- _Provided entries_
[Start of section]

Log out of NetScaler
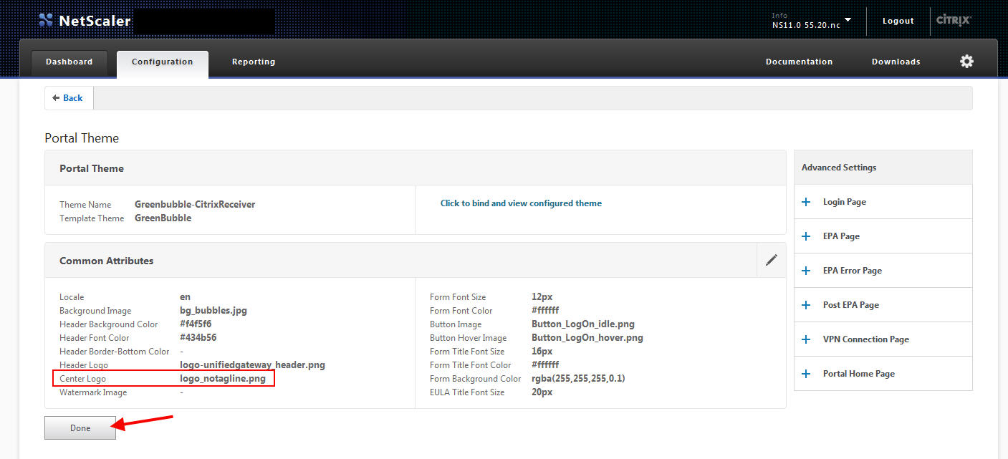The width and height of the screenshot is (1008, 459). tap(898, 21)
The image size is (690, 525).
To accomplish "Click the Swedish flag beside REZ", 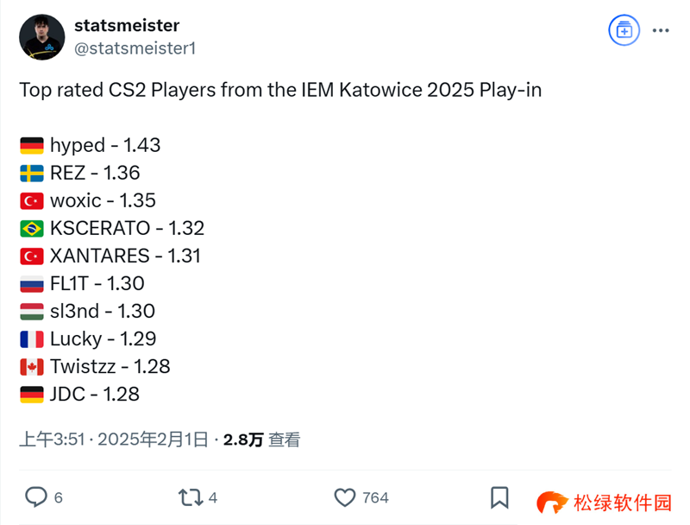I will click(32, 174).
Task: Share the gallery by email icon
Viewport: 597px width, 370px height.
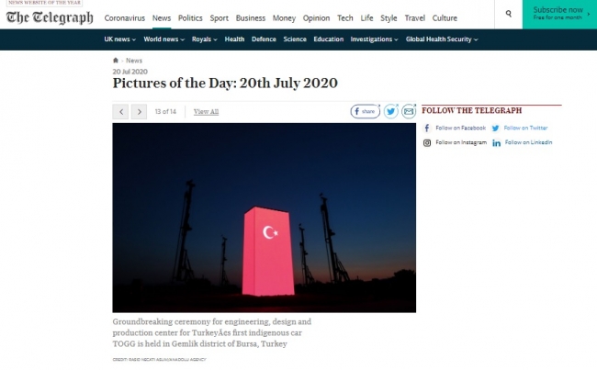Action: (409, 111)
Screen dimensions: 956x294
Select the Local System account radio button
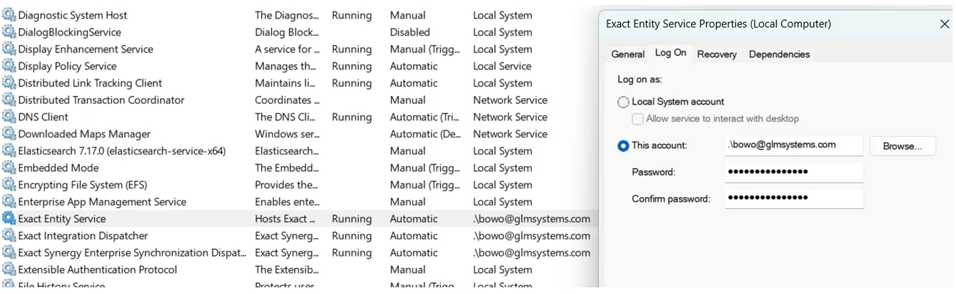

[End of section]
[Start of section]

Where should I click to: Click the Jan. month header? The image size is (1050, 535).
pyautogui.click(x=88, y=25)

[End of section]
[Start of section]

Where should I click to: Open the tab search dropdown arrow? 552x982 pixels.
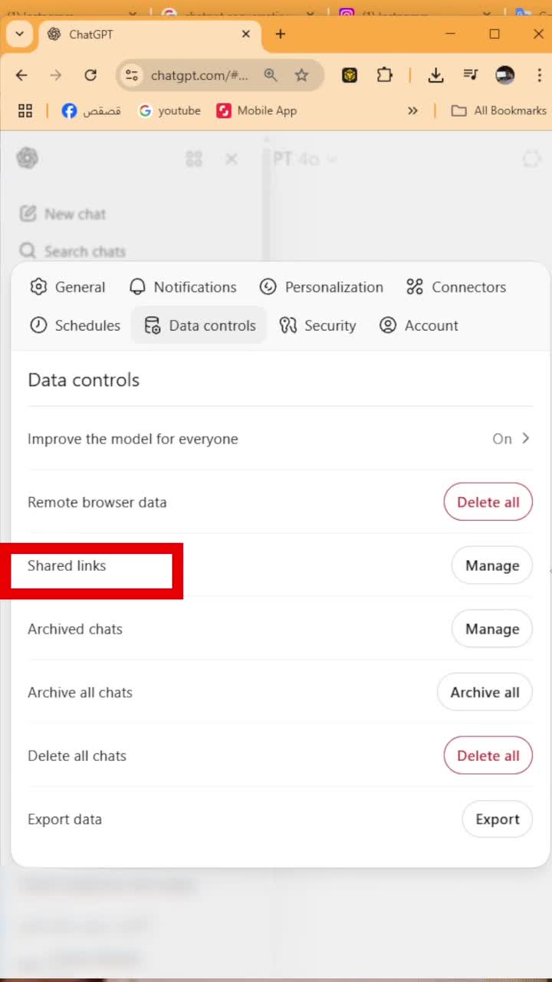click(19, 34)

[End of section]

- _Work required_
Return, unchanged, the run of lines above that opens with the line containing "Screen dimensions: 956x294" and closes with the line containing "Select the Local System account radio button". Include both.

- _Completed exercise_
Screen dimensions: 956x294
Select the Local System account radio button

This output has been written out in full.